Excerto do documento ::

A corrupção não pode ser normalizada

José Sócrates não foi tramado por um juiz com mais ou menos agenda política, nem por uma escolha feita de forma alegadamente enviesada. Segundo me pude informar em fonte próxima do Ministério Público (MP), à data da atribuição do caso a escolha dos juízes era feita de forma manual em todos os processos e o procedimento não foi um exclusivo para o caso Marquês. De resto, isso mesmo clarificou o Conselho Superior de Magistratura, que na entrevista da passada quarta-feira, dia 14 de Abril, na TVI, José Sócrates não se coibiu de enlamear. O juiz Carlos Alexandre até pode ter uma agenda política, mas a sua escolha não teve um procedimento diferente de todos os outros processos que foram atribuídos à data e durante o longo período que durou a falha técnica na distribuição digital e onde a distribuição manual foi a regra, e não consta que haja uma catadupa de reclamações relativas a esse mecanismo de distribuição.

José Sócrates também não foi tramado por um Ministério Público mais ou menos competente, por falta de provas ou por provas forjadas como insinuam quem faz paralelos com o caso Lula da Silva, nem mesmo por uma investigação excessiva do ponto de vista temporal. De resto, o juiz Ivo Rosa conclui sobre várias das provas organizadas pelo Ministério Público, sendo que muitas delas não produzem, na sua opinião, motivo de julgamento, apenas porque o prazo de prescrição do procedimento criminal pelos crimes que entendeu imputar já se encontrava, na sua leitura, decorrido. No mesmo sentido, basta uma análise ao tempo médio das investigações do MP para concluir, ainda mais num caso tão complexo como este, que sete anos é um prazo mais que razoável para levar a cabo esta investigação.

José Sócrates também não foi tramado por uma cabala política dirigida contra o PS, posto que muitos dos poderosos que estavam envolvidos nos seus alegados esquemas de corrupção estão longe de ser do partido, e caso o Tribunal da Relação (TR) entenda recuperar alguns dos casos que o juiz Ivo Rosa não deu aval para julgamento, veremos que há ao barulho figuras de todos os quadrantes dos negócios comuns do bloco central.

José Sócrates, tenhamos claro, foi tramado apenas por si próprio. Pelo seu gosto por aquilo que ele gosta, pelo envio sistemático de fotocópias em numerário que não conseguiu provar serem fruto do seu trabalho ou património, e pela sua soberba, que o levou a achar, veremos se com razão, que estaria indefinidamente acima do escrutínio público e impunemente acima das leis.

Registos de dados ::
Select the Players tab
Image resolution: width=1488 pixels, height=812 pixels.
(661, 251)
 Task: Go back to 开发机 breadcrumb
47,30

==

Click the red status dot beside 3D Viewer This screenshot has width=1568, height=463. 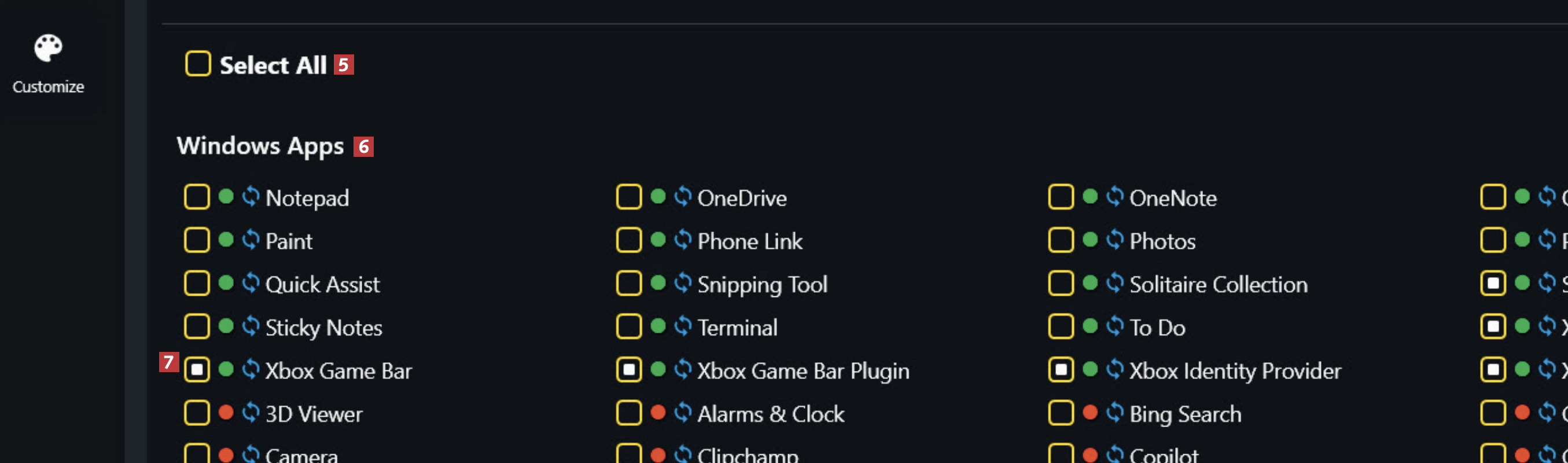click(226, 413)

Objetivo da tarefa :: Pode reproduzir o trecho do texto sobre José Sócrates que começa em "José Sócrates também não foi tramado por um Ministério" e vai até "cabo esta investigação.", renomeando "Ministério Público" para "MP"? O material não é necessário para nada.

Resposta completa ::
José Sócrates também não foi tramado por um MP mais ou menos competente, por falta de provas ou por provas forjadas como insinuam quem faz paralelos com o caso Lula da Silva, nem mesmo por uma investigação excessiva do ponto de vista temporal. De resto, o juiz Ivo Rosa conclui sobre várias das provas organizadas pelo MP, sendo que muitas delas não produzem, na sua opinião, motivo de julgamento, apenas porque o prazo de prescrição do procedimento criminal pelos crimes que entendeu imputar já se encontrava, na sua leitura, decorrido. No mesmo sentido, basta uma análise ao tempo médio das investigações do MP para concluir, ainda mais num caso tão complexo como este, que sete anos é um prazo mais que razoável para levar a cabo esta investigação.